Print out the Baron Byron biography exactly as it appears, in full.

--- start TEXT PROVIDED ---

Robert James Byron, 13th Baron Byron (born 5 April 1950), is a British nobleman, peer, politician, and barrister. He is a descendant of a cousin of Romantic poet and writer George Gordon Byron, 6th Baron Byron.

Early life and education
Byron is the son of Lt. Col. Richard Geoffrey Gordon Byron, 12th Baron Byron, and Dorigen Margaret Esdaile. He was educated at Wellington College in Berkshire and studied law at Trinity College, Cambridge.

He married Robyn Margaret McLean in 1979. She became Lady Byron when her husband inherited the barony on 15 June 1989. The couple have four children:
 The Hon. Caroline Anne Victoria Byron (1981)
 The Hon. Emily Clare Byron (1984)
 The Hon. Sophie Georgina Byron (1986)
 The Hon. Charles Richard Gordon Byron (28 July 1990); heir apparent.

Professional life
Byron was admitted to the Inner Temple in 1974 and thus became entitled to practice as a barrister. He eventually became a partner at Holman, Fenwick & Willan, and a President of the British Byron Society.

--- end TEXT PROVIDED ---
--- start EXTRACTED RECORDS ---

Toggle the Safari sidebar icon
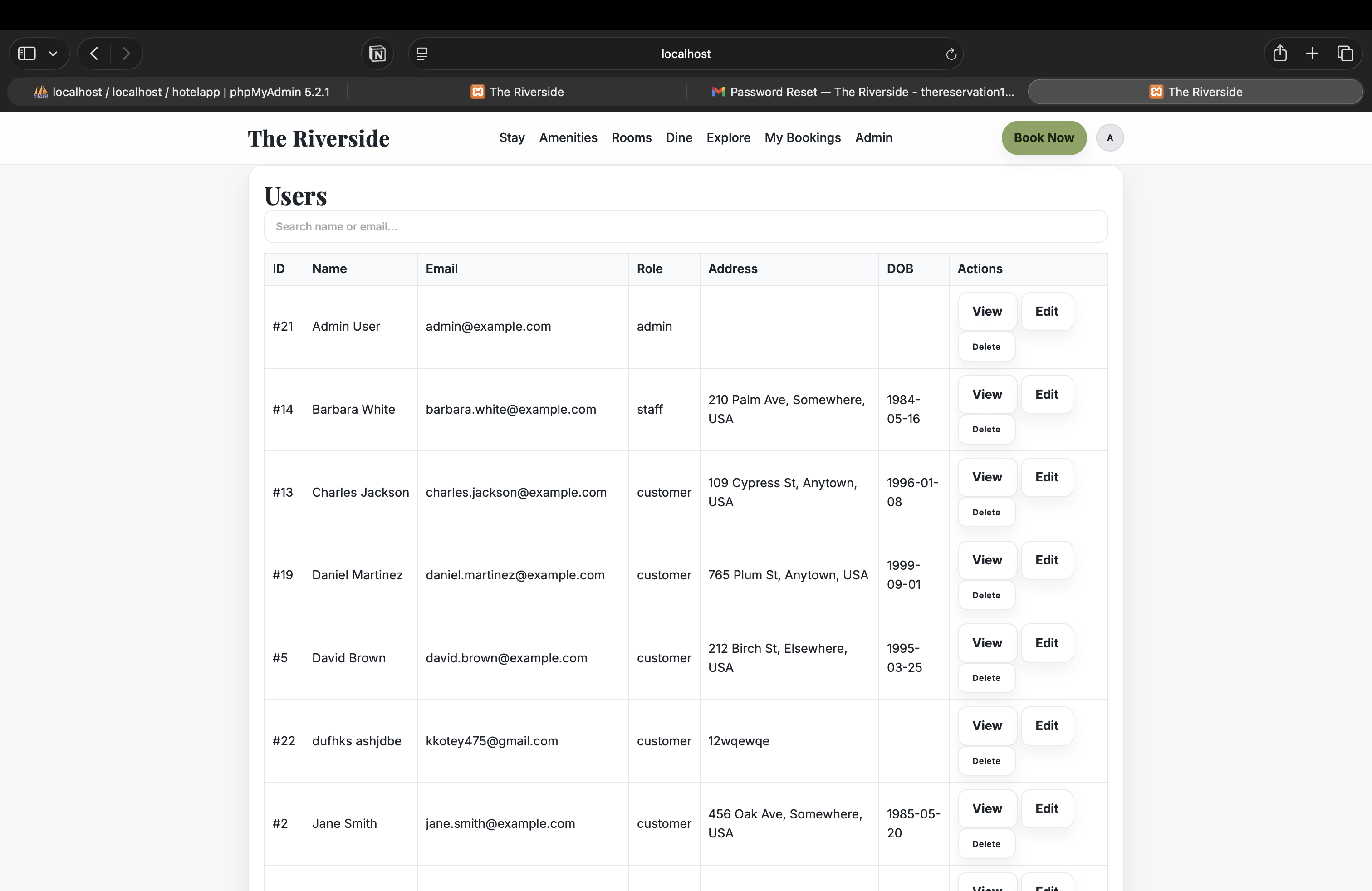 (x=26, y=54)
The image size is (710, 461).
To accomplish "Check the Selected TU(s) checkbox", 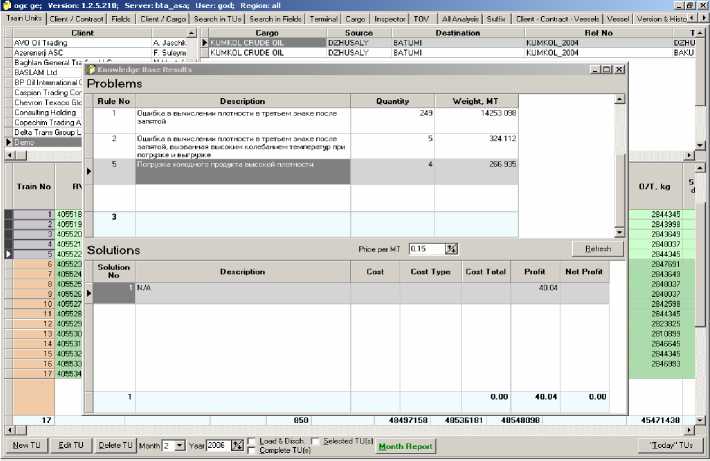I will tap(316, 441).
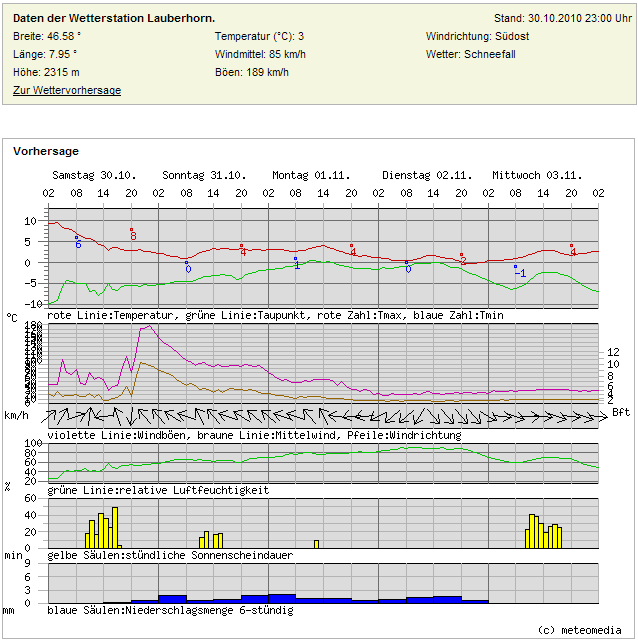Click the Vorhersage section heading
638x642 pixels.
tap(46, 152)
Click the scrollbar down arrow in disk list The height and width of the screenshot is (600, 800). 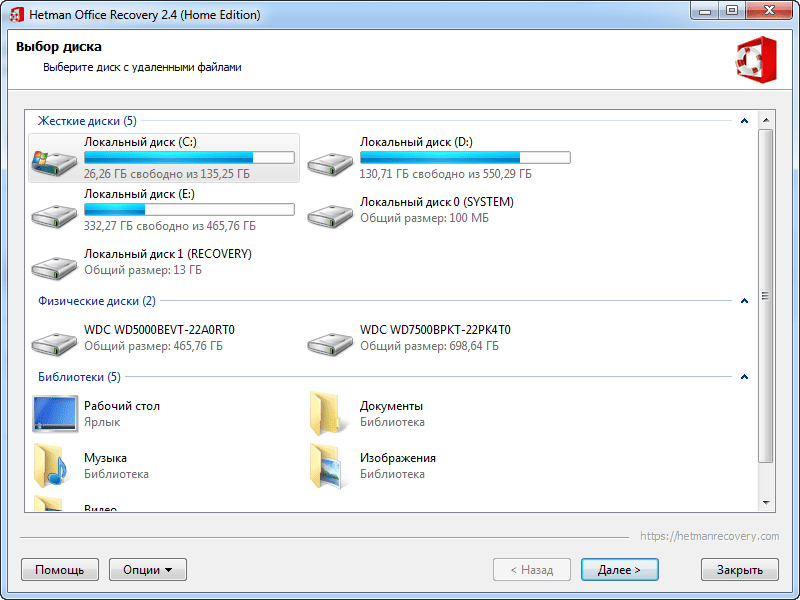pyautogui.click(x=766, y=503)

--- end EXTRACTED RECORDS ---
--- start EXTRACTED RECORDS ---

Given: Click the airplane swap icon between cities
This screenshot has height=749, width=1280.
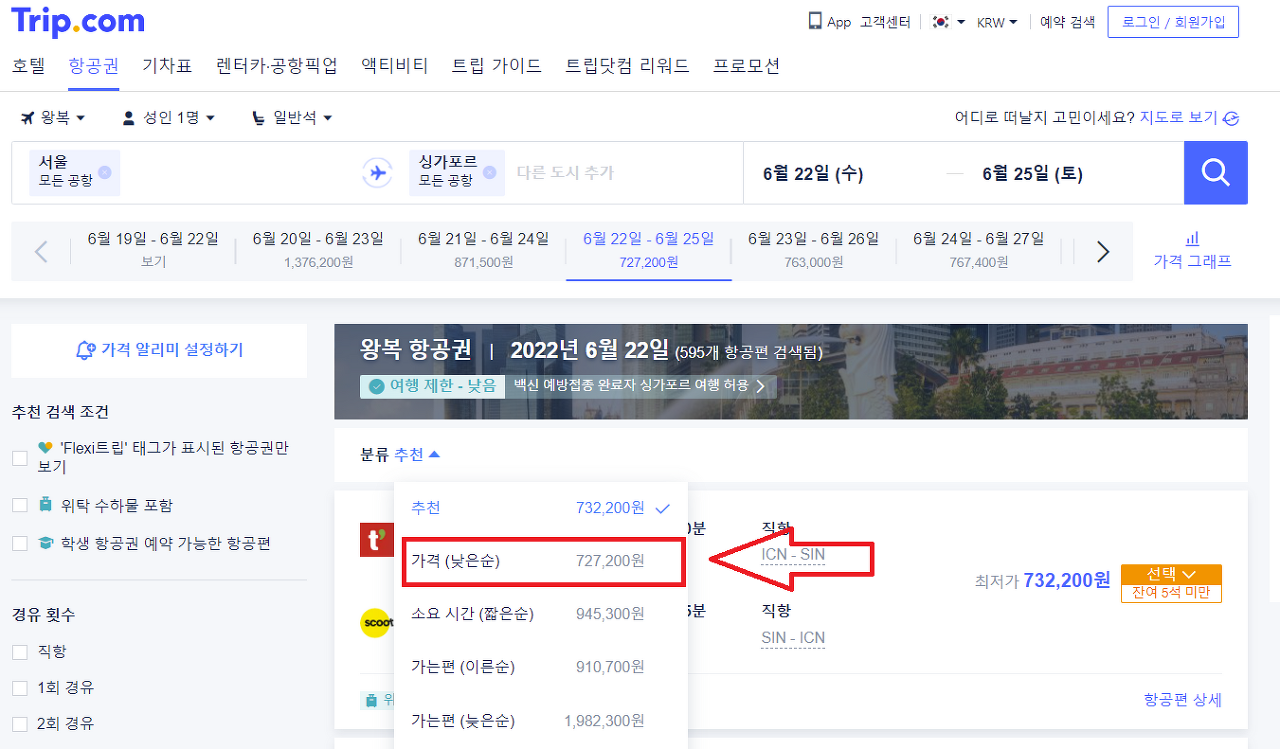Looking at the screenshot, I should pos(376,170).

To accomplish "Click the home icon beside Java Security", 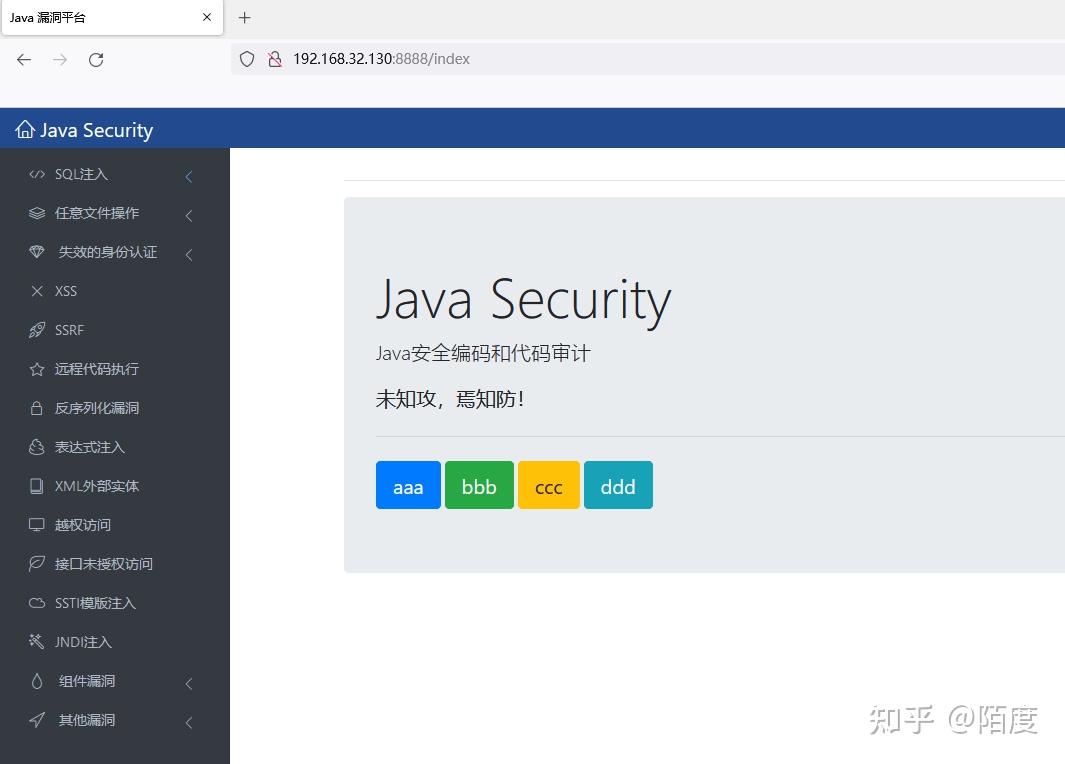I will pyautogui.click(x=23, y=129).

--- end EXTRACTED RECORDS ---

-- WRITTEN REPLY --
Robert James Byron, 13th Baron Byron (born 5 April 1950), is a British nobleman, peer, politician, and barrister. He is a descendant of a cousin of Romantic poet and writer George Gordon Byron, 6th Baron Byron.

Early life and education
Byron is the son of Lt. Col. Richard Geoffrey Gordon Byron, 12th Baron Byron, and Dorigen Margaret Esdaile. He was educated at Wellington College in Berkshire and studied law at Trinity College, Cambridge.

He married Robyn Margaret McLean in 1979. She became Lady Byron when her husband inherited the barony on 15 June 1989. The couple have four children:
 The Hon. Caroline Anne Victoria Byron (1981)
 The Hon. Emily Clare Byron (1984)
 The Hon. Sophie Georgina Byron (1986)
 The Hon. Charles Richard Gordon Byron (28 July 1990); heir apparent.

Professional life
Byron was admitted to the Inner Temple in 1974 and thus became entitled to practice as a barrister. He eventually became a partner at Holman, Fenwick & Willan, and a President of the British Byron Society.